Accolta l'istanza
Gianni Alemanno lascerà Rebibbia il 24 giugno: sì del Tribunale di Sorveglianza alla riduzione di pena
+ Seguici su Google DiscoverGianni Alemanno potrà lasciare il carcere il 24 giugno, con una riduzione di 39 giorni sul residuo di pena. L’ex sindaco di Roma si trova a Rebibbia dalla notte di Capodanno del 2024, quando è stato portato per aver violato le prescrizioni sulla misura dei servizi sociali a cui era sottoposto a seguito di una condanna a un anno e dieci mesi per traffico di influenze. Il tribunale di Sorveglianza di Roma ha accolto l’istanza presentata dall’avvocato Edoardo Albertario per vedere riconosciuti i giorni di riduzione «a causa delle condizione umane e degradanti da lui subite».

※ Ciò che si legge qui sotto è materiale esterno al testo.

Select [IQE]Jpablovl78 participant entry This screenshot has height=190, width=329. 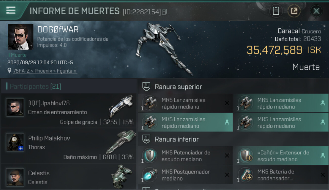point(69,110)
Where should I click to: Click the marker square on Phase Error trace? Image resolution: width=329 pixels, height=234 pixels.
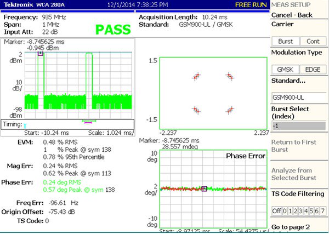pos(204,189)
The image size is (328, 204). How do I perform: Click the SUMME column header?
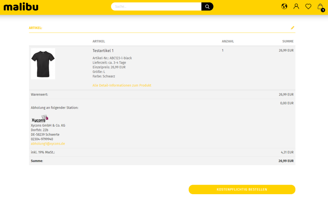[288, 41]
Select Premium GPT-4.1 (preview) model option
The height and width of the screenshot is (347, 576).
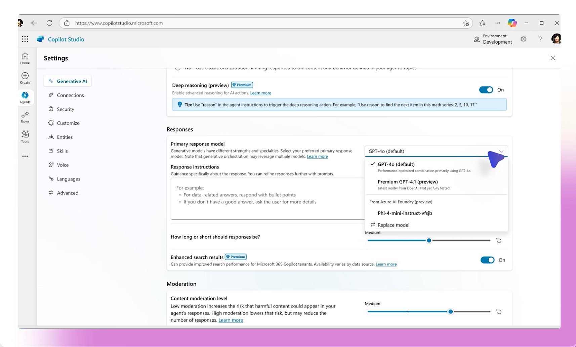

Alemanno lascerà Rebibbia a giugno
«Una piccola grande vittoria – ha spiegato all’Adnkronos l’avvocato dell’ex sindaco – perché è un’ordinanza che certifica la battaglia che Alemanno sta conducendo contro il sovraffolamento carcerario».
L’impegno sulle condizioni carcerarie
Durante la sua detenzione, Alemanno ha portato avanti una battente campagna di sensibilizzazione sulle condizioni carcerarie, al centro di denunce, appelli e un libro – L’emergenza negata: Il collasso delle carceri italiane – scritto insieme a un altro detenuto, lo “scrivano di Rebibbia” Fabio Falbo. È stato nell’ambito di questo impegno che Alemanno, con Falbo, ha sollevato il caso dell’88enne Antonio Russo, uno dei tre graziati – pochi giorni fa – dal presidente della Repubblica Sergio Mattarella, con cui si trovava nello stesso braccio di Rebibbia.